(340b) Isolation Strategies Based on Membrane Processes for Extracellular Vesicles from Citrus Limon

Extracellular vesicles (EVs) are lipidic nanoparticles secreted by all kind of cells. EVs can transport a pool of different biomolecules between close and distal cells, in a site-specific way. They are gaining increasing attention for their potential use in nanomedicine, nutraceuticals and cosmetics, in particular as drug delivery vectors, diagnostic tools and in tissue regeneration. The discovery that also plants do release EVs opened the doors to the use of vegetal vesicles as carriers of bioactive compounds and genes.

The greatest challenge in the field is associated to EVs separation from complex biological fluids. Ultracentrifugation is considered as the golden standard but it is mostly a lab-scale technique with a very low scalability potential. Conversely, alternative techniques as liquid chromatography and filtration processes are rising, allowing to obtain high yield products and feasible application to industrial scale.

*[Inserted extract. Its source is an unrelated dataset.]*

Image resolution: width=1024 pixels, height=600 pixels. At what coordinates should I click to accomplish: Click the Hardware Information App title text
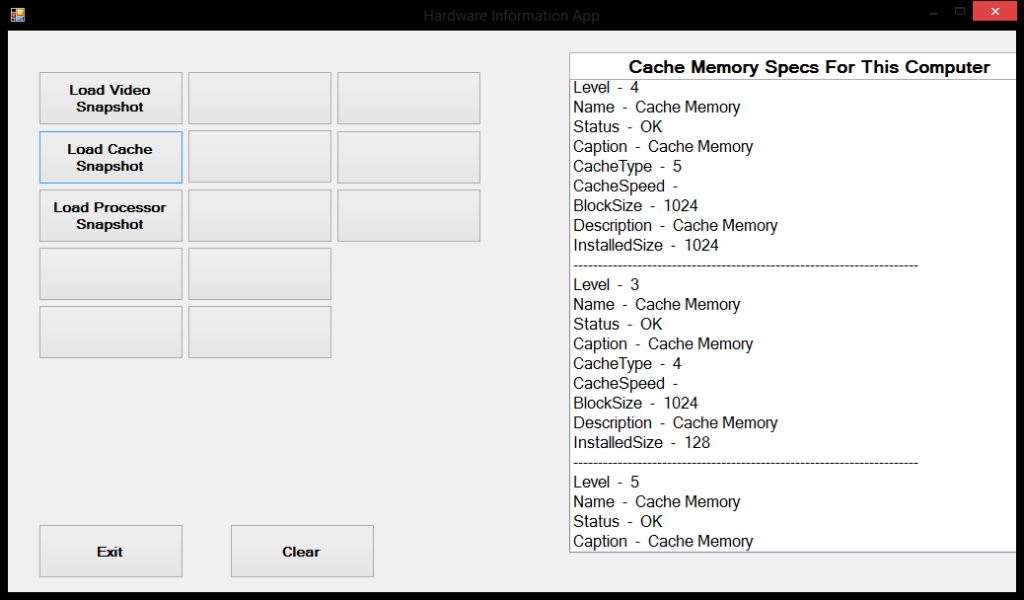[x=511, y=15]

This work is aimed at the development of a scalable and inexpensive integrated membrane process for the isolation of EVs from plants and fruits. Citrus Limon is selected as source material, due to its beneficial properties on human health, besides being a cheap and highly abundant source. Indeed, Citrus Limon juice extracts, represent an innovative and still poorly studied source of EVs that have very promising therapeutic use as they inhibit cancer cell proliferation on different cell lines.

In this process both dead-end and crossflow MF/UF units are compared, both as concentration and purification steps. Followingly, the isolated vesicles are analyzed and characterized with SEC liquid chromatography and both physical and biochemical methods. Finally, active and passive cargo loading techniques are applied to the isolated vesicles to test their encapsulation capability with bioactive phytocomponents, as curcumin.